Em 1860, desenvolveu sua teoria sobre o surgimento das representações psicológicas (as apercepções). De acordo com essa teoria, a experiência passada imprime um registro que formam premissas maiores de um silogismo. Tais premissas funcionam ordenando inconscientemente as informações oferecidas pelos sentidos o que resulta na representação psicológica. O método de análise necessário para se compreender tais premissas é chamado de “introspecção experimental”. Trata-se do caminho inverso ao caminho que as premissas construídas pelo registro da experiência passada fazem na produção das apercepções. A introspecção experimental é uma análise consciente adquirida por treino para se “reconhecer o aspecto mais bruto e selvagem de nossa experiência” (Ferreira, 2010, p.87) e o sujeito treinado só poderia, portanto, ser um fisiólogo, pois somente ele sabe “distinguir o joio da experiência passada do trigo das sensações” (Ferreira, 2010, p.87). Querendo ou não, essa compreensão está também no pensamento da psicologia experimental e da psicologia descritiva, que nascia, nesse mesmo tempo, nas aulas de Brentano.

Helmholt era alpinista. Usou uma metáfora sobre escalar montanhas e o pesquisar muito bonita:

Um alpinista que deseja escalar os Alpes: sem conhecer o caminho, ele sobe devagar e com grande esforço, sendo muitas vezes obrigado a retroceder porque vê seu progresso impedido. Ás vezes com ajuda do raciocínio; Às vezes por acaso, ele encontra indícios de uma trilha recém-aberta que o leva um pouco mais longe até que, finalmente, quando atinge seu objetivo, descobre para sua irritação uma esplêndida estrada, pela qual poderia haver subido se tivesse sido inteligente o bastante para encontrar o ponto de partida certo logo no início. Em minhas memórias, naturalmente não dou ao leitor o relato das minhas errâncias, mas sim o caminho batido, pelo qual ele pode chegar ao cume sem problemas. (Helholtz citado por Warren citado por Goodwin 2010, p.90).

O processo de passagens frases a serem analisadas a despeito do conjunto da obra é um mal da peste. Mas, enquanto não acesso fontes mais diretas, tenho apenas para dizer que a ideia exposta na citação me leva a associar à ideia de um método de trabalho que transcende a divisão do conhecimento entre o válido e o não válido, como se vivêssemos mais integrados na medida em que a fronteira entre as nossas formas de conhecer esse mundo são misturadas de forma que acabamos por ter uma só para os nossos diversos saberes e que se resume ao interesse e à bulinação com o tema. De qualquer maneira, as frases de Helmholtz me trazem bastantes esclarecimentos acerca da inter e da transdisciplinaridade e dos métodos criados na mistura do conhecimento técnico-acadêmico e artístico regionais. Além disso, nos remete também ao conceito de integralidade muito trabalhado pela Saúde Coletiva.

Referências:

FERREIRA, Arthur Arruda Leal. A psicologia no recurso aos vetos kantianos. In: História da Psicologia: rumos e percursos, organização Ana Maria Jacó-Vilela, Arthur Arruda Leal Ferreira, Francisco Teixeira Portugal. – Rio de Janeiro: Nau Ed. 2010.

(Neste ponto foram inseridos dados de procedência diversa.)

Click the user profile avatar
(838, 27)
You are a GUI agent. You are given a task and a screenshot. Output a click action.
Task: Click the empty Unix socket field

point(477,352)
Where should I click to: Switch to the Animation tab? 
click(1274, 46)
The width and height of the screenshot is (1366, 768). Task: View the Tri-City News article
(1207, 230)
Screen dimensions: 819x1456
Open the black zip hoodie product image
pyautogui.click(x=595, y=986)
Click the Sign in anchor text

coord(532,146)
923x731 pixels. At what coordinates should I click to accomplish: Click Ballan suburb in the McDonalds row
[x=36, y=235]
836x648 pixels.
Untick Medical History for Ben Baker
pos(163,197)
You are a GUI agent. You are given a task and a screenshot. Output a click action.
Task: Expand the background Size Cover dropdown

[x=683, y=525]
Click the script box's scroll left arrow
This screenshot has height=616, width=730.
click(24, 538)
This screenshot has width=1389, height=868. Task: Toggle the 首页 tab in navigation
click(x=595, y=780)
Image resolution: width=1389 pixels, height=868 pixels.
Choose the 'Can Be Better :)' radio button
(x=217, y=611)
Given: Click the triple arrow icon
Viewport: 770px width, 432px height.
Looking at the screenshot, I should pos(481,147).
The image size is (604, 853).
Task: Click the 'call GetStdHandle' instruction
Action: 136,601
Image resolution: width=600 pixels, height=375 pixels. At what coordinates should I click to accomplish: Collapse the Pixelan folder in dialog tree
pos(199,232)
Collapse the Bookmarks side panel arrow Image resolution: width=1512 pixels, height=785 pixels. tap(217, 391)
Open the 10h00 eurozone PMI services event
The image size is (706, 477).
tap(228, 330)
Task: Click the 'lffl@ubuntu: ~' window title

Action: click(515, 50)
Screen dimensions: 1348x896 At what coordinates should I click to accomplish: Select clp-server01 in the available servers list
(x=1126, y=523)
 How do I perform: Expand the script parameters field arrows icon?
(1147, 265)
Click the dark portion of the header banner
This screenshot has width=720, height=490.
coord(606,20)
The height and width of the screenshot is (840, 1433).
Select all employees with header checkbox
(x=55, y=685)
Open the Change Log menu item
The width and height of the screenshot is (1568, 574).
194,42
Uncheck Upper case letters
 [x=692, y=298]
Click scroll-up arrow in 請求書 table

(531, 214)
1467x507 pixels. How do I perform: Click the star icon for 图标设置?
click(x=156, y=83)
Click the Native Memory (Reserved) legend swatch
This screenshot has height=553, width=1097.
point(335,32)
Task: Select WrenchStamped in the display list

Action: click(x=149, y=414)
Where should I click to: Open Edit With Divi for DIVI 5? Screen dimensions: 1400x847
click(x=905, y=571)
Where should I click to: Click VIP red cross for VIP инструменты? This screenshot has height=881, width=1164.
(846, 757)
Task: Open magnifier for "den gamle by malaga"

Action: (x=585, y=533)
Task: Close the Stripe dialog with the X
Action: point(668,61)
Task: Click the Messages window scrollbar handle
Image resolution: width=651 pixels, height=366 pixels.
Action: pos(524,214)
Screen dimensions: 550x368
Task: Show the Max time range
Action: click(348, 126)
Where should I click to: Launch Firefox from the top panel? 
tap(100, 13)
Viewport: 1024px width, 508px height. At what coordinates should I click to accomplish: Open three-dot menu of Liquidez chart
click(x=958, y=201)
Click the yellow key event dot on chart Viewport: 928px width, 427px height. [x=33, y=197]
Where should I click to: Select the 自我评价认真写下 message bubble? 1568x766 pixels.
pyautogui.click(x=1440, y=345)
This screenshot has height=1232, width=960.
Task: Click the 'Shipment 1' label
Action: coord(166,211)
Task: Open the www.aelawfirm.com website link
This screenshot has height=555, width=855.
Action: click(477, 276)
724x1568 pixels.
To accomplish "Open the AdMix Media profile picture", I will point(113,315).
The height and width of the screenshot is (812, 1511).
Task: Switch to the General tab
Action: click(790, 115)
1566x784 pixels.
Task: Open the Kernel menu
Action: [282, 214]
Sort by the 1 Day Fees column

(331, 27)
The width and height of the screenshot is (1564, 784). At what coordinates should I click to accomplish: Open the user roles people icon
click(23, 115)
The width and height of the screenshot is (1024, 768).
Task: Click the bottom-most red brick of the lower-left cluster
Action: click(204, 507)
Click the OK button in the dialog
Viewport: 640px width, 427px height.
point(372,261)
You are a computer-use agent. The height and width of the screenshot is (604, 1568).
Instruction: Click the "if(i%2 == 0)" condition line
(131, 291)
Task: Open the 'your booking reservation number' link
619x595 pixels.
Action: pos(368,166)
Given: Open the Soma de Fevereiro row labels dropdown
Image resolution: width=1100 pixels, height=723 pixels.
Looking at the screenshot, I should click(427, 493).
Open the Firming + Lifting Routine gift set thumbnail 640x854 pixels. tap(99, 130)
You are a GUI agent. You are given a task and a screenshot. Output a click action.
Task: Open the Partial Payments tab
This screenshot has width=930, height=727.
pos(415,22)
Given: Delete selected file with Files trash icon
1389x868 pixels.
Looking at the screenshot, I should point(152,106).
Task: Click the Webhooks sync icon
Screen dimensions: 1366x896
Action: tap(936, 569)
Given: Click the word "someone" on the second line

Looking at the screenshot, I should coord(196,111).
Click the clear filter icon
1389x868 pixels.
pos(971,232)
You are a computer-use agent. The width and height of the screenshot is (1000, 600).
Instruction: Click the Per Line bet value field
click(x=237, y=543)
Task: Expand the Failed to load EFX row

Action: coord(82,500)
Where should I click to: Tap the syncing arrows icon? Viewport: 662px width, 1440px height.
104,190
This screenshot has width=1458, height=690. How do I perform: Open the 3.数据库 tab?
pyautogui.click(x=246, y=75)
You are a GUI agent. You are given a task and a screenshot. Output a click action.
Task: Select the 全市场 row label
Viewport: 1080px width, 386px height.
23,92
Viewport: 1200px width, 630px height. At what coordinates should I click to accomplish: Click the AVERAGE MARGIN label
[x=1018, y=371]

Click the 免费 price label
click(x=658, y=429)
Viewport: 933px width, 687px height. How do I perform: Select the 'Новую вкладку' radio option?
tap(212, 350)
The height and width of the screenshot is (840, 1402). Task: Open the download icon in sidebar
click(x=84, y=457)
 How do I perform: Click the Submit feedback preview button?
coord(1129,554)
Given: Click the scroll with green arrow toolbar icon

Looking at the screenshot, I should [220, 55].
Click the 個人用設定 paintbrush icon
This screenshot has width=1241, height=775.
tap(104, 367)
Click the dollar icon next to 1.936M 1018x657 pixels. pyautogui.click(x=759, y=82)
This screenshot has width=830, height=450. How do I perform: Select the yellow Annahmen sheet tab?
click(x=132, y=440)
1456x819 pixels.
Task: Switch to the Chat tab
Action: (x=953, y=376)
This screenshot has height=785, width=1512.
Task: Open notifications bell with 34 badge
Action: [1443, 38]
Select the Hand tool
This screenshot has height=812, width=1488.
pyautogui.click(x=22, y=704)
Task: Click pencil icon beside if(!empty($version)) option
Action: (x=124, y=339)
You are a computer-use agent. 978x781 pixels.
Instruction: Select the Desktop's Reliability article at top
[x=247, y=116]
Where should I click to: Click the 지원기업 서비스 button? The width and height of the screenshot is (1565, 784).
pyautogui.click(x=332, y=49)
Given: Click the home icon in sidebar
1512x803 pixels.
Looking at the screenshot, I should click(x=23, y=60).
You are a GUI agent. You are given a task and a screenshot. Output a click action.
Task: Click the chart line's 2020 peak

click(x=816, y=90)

FILHO, Osvaldo Melo Souza. A física de Helmholtz e suas bases filosóficas, In: Revista da Sociedade Brasileira de História da Ciência, n.13, p.53-64, 1995.

FUGÊNCIO, Leopoldo. O lugar da Psicologia Empírica no sistema de Kant. Kant e-prints. Campinas, Série 2, v. 1, n.1, p. 89-118, jan.-jun. 2006.

GOODWIN, C. James. História da Psicologia Moderna; tradução Marta Ross; – 4° ed. – São Paulo: Cultrix, 2010.